From a young age, Dr. John David Bukry showed an affinity for geology. At the age of six, he discovered possible horn corals in his grandfather’s field in south New Jersey, which were a result of glacial out wash from New York state. After this discovery, he advanced through scientific courses in school. In high school he took an advanced course in which 20 promising students were put on an accelerated education program and became well prepared for college-level courses. He later attended Johns Hopkins University, where he excelled in their academically-oriented geology department. After receiving a Bachelor of Arts from Johns Hopkins, Dr. Bukry was recruited by Columbia University, Stanford University, and Princeton University for graduate school. He eventually landed on Princeton, where he received a Master of Arts and a Doctor of Philosophy. During his studies, he began his career as a geologist with the U.S. Army Corps of Engineers in Baltimore, MD, and then as a research assistant for Mobil Oil Co. (now Exxon Mobil Corporation) in Dallas, TX.
After receiving his doctorate, Dr. Bukry was offered a position as a geologist with the U.S. Geological Survey (USGS) in La Jolla, CA, where he served for nearly 20 years from 1967 to 1984. He then became a geologist for the Minerals Management Service before returning to the USGS in Menlo Park, CA, for 10 years. In 1996, he earned his current title of scientist emeritus with the USGS. Throughout his successful career, Dr. Bukry considers a highlight as having the opportunity to work at the Scripps Institution of Oceanography. Referred to the position by a colleague from Princeton, he spent more than 30 years as a research associate on an emerging deep sea drilling project.
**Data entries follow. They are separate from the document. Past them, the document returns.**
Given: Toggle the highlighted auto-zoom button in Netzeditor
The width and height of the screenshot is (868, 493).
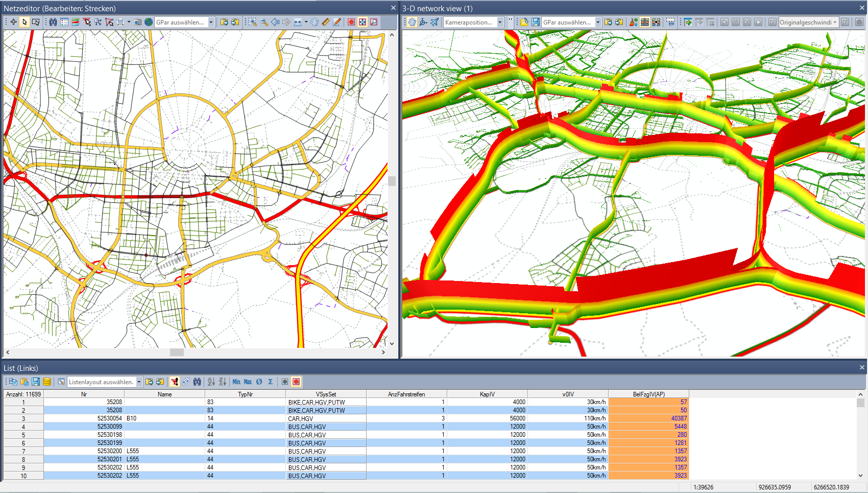Looking at the screenshot, I should click(363, 22).
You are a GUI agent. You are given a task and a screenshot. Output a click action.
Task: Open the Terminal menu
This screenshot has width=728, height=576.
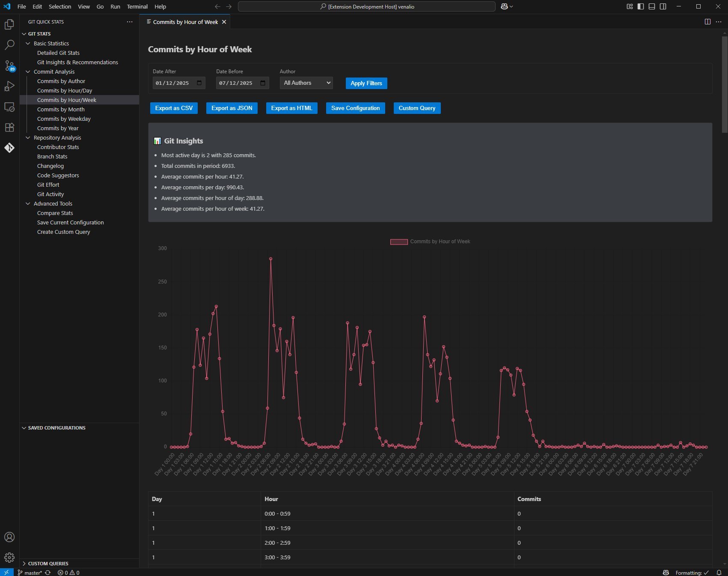[137, 6]
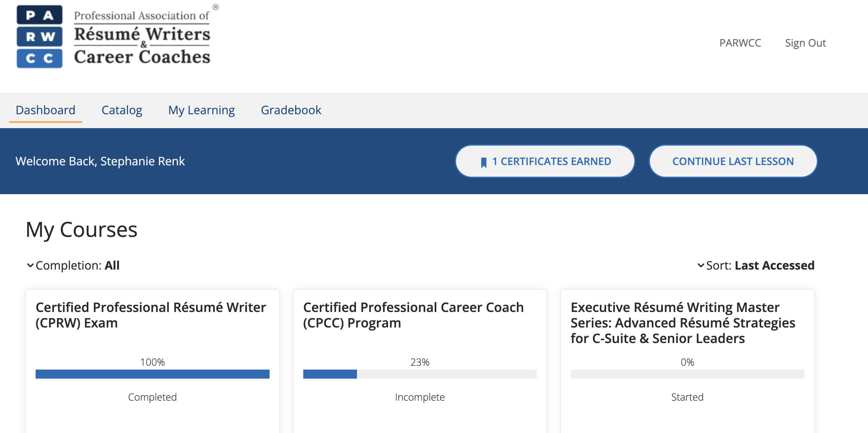Open the CPRW Exam course title
868x433 pixels.
pyautogui.click(x=151, y=315)
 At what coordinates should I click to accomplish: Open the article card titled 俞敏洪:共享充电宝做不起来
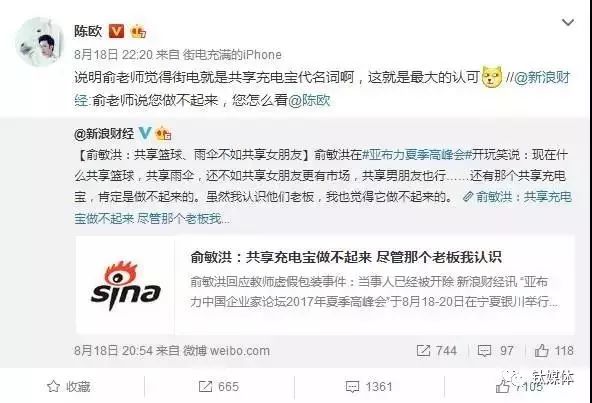(x=325, y=285)
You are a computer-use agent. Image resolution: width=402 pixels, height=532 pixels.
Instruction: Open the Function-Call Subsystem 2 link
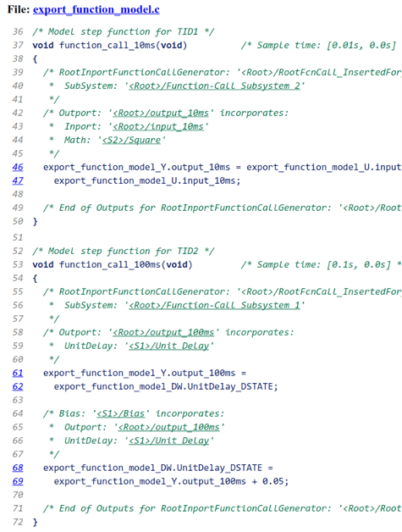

As an accomplished professional, Dr. Bukry has also conducted research in stratigraphy, paleoecology and taxonomy for 300 new species of marine nannoplankton, which are now used in ocean history studies. He also participated in a new study of Holocene global climate change showing medieval warm and little ice age in nannoplankton cored in the Gulf of California, the Santa Barbara basin, and the Gulf of Alaska. In addition to these achievements, Dr. Bukry has also written several articles in professional journals and he served on the editorial board of the Micropaleontology journal. In his spare time outside of work, he enjoys basketball, photography, and shell and mineral collecting.